From the entries below, gather each line containing the word "Cancel".

-- GIVEN DATA --

= = = =

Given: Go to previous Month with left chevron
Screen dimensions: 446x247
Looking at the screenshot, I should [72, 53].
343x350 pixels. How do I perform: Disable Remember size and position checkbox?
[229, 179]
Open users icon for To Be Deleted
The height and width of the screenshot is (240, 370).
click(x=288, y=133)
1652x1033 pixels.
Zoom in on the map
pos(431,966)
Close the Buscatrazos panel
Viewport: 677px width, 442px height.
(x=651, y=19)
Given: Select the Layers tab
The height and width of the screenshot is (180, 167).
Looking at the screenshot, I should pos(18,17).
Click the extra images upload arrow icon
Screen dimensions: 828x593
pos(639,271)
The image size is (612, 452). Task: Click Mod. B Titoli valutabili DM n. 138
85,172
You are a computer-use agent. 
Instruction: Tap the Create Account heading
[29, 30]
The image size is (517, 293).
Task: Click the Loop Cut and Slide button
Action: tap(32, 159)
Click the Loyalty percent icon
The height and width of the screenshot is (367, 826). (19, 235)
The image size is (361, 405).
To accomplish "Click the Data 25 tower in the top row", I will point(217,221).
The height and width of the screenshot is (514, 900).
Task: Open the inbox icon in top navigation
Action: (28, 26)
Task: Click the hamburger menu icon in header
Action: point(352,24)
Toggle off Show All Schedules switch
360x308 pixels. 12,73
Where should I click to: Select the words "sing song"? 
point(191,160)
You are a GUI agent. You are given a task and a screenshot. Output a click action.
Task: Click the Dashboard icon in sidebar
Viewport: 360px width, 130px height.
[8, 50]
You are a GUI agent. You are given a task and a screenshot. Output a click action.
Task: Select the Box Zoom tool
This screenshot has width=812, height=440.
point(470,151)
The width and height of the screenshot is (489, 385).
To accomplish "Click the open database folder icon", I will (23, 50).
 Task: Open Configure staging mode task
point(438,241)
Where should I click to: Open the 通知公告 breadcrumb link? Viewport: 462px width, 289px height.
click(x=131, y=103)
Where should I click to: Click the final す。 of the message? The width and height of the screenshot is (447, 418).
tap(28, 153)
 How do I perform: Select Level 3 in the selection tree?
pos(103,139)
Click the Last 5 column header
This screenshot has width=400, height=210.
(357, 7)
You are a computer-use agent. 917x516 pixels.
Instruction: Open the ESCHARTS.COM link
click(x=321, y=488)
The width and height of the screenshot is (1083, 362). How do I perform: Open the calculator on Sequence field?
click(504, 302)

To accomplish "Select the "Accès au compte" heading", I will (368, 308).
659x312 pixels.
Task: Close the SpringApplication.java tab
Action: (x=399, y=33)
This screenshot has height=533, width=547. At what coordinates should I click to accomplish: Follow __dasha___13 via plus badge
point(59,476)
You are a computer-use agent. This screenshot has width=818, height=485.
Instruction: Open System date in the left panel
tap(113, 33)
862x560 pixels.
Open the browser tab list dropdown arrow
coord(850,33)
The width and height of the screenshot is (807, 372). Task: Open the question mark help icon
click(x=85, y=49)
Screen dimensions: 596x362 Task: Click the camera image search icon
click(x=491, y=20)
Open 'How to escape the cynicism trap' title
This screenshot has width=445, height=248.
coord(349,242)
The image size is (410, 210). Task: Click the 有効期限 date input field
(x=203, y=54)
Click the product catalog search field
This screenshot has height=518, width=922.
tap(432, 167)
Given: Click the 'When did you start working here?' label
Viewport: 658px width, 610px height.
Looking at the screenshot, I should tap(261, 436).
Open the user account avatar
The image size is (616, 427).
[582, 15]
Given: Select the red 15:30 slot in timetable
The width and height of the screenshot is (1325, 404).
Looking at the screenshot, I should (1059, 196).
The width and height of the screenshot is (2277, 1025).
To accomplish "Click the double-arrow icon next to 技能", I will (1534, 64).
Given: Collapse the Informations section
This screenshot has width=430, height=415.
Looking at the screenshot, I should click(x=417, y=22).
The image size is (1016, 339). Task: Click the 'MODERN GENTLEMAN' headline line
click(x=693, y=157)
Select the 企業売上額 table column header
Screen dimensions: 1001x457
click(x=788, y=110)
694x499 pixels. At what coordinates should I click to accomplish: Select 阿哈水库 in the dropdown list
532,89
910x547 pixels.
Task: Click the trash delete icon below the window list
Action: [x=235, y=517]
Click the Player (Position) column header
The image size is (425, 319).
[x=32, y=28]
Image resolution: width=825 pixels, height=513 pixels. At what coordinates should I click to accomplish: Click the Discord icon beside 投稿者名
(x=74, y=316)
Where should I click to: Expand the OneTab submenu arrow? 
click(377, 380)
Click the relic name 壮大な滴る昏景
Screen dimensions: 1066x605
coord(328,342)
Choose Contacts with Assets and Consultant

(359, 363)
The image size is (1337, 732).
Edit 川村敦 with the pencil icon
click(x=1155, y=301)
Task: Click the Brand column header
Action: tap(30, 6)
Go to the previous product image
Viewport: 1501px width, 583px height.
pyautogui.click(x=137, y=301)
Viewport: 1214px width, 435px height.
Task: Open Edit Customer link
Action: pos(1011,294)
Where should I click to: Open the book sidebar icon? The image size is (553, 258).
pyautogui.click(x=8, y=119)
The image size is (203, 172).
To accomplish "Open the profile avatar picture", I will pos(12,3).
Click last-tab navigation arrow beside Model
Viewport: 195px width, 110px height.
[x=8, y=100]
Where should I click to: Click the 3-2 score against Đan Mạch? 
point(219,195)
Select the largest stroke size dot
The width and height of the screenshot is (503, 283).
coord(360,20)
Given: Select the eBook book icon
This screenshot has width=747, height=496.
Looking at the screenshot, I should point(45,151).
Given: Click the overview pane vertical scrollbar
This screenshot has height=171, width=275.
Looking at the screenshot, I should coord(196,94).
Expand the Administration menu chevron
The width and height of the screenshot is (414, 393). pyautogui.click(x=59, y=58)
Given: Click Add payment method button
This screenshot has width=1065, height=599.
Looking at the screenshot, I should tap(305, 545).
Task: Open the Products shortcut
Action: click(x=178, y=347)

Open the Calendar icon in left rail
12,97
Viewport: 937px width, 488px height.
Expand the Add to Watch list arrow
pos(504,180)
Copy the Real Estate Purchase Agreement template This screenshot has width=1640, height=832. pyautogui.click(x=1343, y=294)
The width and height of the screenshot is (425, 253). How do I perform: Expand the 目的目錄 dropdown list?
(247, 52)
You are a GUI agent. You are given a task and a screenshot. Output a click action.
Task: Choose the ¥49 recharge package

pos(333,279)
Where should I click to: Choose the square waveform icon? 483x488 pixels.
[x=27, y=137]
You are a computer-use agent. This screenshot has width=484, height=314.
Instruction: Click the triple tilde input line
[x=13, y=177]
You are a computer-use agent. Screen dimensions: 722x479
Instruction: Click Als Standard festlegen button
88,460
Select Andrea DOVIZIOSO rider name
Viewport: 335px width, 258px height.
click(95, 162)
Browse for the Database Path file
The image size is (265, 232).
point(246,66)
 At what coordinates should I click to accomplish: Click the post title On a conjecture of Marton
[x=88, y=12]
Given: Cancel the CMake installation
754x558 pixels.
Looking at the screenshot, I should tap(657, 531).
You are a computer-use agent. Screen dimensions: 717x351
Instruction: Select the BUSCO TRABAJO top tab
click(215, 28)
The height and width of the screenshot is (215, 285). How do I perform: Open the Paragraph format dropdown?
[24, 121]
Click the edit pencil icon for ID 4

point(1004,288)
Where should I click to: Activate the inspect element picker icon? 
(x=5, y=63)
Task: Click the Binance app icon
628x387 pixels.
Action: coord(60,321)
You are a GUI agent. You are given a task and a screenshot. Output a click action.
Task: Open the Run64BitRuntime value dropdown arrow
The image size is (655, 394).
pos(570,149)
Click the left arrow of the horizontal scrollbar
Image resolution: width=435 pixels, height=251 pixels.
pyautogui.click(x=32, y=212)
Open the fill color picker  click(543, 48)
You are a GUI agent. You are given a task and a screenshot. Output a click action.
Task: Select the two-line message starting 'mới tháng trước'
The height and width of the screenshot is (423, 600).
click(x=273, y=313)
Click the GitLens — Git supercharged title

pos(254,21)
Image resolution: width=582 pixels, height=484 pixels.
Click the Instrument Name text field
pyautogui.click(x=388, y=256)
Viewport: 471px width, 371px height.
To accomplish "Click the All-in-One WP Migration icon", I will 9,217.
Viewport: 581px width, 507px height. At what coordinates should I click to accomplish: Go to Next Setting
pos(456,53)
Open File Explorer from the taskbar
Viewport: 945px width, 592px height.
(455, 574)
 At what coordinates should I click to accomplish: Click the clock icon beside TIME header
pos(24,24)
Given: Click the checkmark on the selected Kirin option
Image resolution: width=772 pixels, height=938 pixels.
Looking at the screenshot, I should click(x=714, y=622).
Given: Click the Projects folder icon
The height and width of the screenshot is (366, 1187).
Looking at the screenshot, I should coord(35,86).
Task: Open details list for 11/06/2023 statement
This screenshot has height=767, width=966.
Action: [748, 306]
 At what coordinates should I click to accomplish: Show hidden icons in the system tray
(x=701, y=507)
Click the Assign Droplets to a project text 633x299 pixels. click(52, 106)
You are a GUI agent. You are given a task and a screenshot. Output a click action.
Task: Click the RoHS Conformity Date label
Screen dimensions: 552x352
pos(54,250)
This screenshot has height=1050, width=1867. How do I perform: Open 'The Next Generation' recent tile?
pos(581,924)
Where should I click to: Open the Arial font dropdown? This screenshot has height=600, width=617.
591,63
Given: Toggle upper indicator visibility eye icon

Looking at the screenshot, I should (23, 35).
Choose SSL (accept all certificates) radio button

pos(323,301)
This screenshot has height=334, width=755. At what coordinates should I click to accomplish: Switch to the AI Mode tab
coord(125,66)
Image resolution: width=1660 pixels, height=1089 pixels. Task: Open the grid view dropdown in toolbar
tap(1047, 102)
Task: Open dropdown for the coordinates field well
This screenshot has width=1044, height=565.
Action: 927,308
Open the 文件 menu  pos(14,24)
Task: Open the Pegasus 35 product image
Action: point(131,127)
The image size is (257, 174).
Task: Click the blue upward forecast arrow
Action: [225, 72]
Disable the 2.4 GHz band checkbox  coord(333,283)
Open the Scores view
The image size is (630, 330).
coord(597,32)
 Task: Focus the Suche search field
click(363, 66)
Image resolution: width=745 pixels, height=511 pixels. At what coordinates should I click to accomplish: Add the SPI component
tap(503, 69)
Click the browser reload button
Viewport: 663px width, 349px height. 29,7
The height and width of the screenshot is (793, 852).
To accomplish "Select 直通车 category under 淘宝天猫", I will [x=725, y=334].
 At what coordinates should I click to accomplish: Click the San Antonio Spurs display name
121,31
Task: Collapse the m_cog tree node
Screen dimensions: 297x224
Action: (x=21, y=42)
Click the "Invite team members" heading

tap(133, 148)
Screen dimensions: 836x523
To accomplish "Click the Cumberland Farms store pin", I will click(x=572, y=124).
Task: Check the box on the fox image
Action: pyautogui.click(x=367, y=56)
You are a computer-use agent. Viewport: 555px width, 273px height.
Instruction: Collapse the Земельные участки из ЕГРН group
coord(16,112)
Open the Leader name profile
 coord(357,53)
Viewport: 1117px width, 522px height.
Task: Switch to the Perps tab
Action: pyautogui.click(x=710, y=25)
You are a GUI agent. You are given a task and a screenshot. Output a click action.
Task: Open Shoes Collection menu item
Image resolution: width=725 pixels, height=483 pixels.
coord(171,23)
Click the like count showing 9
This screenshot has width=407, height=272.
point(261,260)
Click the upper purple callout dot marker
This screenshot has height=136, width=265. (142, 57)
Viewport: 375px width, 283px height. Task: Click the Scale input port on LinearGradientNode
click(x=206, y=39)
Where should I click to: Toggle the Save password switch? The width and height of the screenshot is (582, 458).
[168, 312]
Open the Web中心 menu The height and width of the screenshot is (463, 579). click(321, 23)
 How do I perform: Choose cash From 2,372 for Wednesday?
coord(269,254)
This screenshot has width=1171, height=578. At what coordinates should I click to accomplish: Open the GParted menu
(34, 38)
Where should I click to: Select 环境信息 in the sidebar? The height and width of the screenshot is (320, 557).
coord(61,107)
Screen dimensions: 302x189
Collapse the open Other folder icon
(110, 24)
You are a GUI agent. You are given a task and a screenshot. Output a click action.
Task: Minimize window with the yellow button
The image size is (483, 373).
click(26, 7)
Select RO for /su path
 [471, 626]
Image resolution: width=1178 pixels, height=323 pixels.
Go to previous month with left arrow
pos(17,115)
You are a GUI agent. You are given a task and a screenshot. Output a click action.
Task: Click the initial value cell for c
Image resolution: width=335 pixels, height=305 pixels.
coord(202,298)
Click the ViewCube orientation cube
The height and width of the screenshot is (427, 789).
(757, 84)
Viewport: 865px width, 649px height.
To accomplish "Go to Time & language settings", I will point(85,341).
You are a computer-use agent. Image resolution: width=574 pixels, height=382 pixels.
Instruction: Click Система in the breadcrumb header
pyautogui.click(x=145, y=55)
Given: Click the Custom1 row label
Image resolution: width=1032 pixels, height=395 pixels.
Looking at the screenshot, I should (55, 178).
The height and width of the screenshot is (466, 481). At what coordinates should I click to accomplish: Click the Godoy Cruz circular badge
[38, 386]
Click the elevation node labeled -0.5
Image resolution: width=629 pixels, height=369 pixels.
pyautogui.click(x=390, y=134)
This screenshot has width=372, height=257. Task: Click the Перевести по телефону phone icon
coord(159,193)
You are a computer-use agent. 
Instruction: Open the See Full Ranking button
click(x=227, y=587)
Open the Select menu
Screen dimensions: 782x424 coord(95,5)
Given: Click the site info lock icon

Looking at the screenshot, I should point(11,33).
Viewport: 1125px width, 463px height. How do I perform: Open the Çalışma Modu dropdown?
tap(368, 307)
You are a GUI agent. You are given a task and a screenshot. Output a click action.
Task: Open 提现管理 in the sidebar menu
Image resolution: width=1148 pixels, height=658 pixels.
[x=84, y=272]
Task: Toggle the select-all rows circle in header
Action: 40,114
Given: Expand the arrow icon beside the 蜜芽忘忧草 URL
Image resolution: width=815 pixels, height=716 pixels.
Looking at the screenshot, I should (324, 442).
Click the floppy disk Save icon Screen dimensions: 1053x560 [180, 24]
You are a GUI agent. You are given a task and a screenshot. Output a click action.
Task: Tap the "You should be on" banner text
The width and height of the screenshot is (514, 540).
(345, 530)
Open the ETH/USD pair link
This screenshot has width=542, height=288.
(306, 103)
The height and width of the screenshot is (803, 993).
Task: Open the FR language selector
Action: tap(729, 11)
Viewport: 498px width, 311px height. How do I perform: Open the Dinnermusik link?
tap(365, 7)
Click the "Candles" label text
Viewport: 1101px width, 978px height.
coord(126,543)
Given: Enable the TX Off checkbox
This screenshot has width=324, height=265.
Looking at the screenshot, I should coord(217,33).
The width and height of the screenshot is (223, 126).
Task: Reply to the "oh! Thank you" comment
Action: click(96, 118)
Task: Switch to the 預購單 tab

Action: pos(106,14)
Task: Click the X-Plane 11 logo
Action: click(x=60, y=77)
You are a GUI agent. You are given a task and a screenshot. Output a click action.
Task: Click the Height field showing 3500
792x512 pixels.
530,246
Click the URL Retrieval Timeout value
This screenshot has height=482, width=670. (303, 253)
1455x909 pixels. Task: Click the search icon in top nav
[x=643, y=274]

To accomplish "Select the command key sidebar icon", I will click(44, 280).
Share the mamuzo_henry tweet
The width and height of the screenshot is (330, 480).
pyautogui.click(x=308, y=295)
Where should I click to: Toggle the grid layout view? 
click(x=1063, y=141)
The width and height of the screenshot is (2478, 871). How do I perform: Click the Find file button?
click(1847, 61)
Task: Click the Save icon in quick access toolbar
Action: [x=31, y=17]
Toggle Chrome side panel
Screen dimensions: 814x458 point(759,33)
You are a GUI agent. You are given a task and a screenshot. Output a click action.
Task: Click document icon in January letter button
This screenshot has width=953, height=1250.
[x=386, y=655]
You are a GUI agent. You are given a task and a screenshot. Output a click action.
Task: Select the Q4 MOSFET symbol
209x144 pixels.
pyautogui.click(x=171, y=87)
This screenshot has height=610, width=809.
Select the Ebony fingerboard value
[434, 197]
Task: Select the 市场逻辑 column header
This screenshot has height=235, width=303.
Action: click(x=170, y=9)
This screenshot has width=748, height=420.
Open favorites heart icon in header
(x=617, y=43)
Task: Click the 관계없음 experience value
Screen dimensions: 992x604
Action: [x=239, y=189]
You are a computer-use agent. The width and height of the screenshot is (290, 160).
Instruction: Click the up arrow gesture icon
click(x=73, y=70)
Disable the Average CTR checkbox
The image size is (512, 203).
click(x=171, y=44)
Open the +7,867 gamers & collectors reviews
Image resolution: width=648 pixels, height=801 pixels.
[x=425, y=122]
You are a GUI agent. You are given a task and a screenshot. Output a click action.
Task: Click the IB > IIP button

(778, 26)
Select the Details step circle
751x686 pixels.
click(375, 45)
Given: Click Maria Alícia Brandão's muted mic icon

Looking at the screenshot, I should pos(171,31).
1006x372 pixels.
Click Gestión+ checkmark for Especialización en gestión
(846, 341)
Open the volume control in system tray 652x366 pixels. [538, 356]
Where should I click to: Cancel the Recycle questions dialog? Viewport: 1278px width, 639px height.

= = = =

-- SOLUTION --
Given: Cancel the CMake installation
Where should I click to: Cancel the Recycle questions dialog? Viewport: 1278px width, 639px height.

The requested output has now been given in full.